Collected data:
/---
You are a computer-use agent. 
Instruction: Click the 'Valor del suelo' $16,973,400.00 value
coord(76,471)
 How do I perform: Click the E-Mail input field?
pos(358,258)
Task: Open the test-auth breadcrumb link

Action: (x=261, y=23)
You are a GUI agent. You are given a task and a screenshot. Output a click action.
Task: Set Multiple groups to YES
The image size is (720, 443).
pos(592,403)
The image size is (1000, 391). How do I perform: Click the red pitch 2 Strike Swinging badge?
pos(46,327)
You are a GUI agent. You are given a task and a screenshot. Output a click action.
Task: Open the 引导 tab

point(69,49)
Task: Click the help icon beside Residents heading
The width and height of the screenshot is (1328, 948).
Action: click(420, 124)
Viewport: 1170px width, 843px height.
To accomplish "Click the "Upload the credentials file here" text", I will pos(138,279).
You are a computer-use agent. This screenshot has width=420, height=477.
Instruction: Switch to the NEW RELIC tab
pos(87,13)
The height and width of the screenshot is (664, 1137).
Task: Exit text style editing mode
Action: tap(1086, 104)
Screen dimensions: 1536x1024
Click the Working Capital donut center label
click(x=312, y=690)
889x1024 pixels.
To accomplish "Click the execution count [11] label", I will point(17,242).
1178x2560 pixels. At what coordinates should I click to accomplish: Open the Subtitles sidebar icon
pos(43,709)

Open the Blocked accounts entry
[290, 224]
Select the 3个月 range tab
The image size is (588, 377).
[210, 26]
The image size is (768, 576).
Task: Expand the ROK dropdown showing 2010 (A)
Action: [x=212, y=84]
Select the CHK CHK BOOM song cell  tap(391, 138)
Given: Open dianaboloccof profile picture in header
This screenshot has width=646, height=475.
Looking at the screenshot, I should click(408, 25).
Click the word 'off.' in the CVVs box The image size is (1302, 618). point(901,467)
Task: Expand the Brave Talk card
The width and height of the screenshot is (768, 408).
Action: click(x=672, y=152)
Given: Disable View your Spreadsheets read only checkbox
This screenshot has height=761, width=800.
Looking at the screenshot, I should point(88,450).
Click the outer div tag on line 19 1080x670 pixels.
\---
Return all of the data above exactly, leaving out no line.

— Result for this task —
You are a computer-use agent. 
Instruction: Click the 'Valor del suelo' $16,973,400.00 value
coord(76,471)
 How do I perform: Click the E-Mail input field?
pos(358,258)
Task: Open the test-auth breadcrumb link

Action: (x=261, y=23)
You are a GUI agent. You are given a task and a screenshot. Output a click action.
Task: Set Multiple groups to YES
The image size is (720, 443).
pos(592,403)
The image size is (1000, 391). How do I perform: Click the red pitch 2 Strike Swinging badge?
pos(46,327)
You are a GUI agent. You are given a task and a screenshot. Output a click action.
Task: Open the 引导 tab

point(69,49)
Task: Click the help icon beside Residents heading
The width and height of the screenshot is (1328, 948).
Action: click(420, 124)
Viewport: 1170px width, 843px height.
To accomplish "Click the "Upload the credentials file here" text", I will pos(138,279).
You are a computer-use agent. This screenshot has width=420, height=477.
Instruction: Switch to the NEW RELIC tab
pos(87,13)
The height and width of the screenshot is (664, 1137).
Task: Exit text style editing mode
Action: tap(1086, 104)
Screen dimensions: 1536x1024
Click the Working Capital donut center label
click(x=312, y=690)
889x1024 pixels.
To accomplish "Click the execution count [11] label", I will point(17,242).
1178x2560 pixels. At what coordinates should I click to accomplish: Open the Subtitles sidebar icon
pos(43,709)

Open the Blocked accounts entry
[290, 224]
Select the 3个月 range tab
The image size is (588, 377).
[210, 26]
The image size is (768, 576).
Task: Expand the ROK dropdown showing 2010 (A)
Action: [x=212, y=84]
Select the CHK CHK BOOM song cell  tap(391, 138)
Given: Open dianaboloccof profile picture in header
This screenshot has width=646, height=475.
Looking at the screenshot, I should click(408, 25).
Click the word 'off.' in the CVVs box The image size is (1302, 618). point(901,467)
Task: Expand the Brave Talk card
The width and height of the screenshot is (768, 408).
Action: click(x=672, y=152)
Given: Disable View your Spreadsheets read only checkbox
This screenshot has height=761, width=800.
Looking at the screenshot, I should point(88,450).
Click the outer div tag on line 19 1080x670 pixels.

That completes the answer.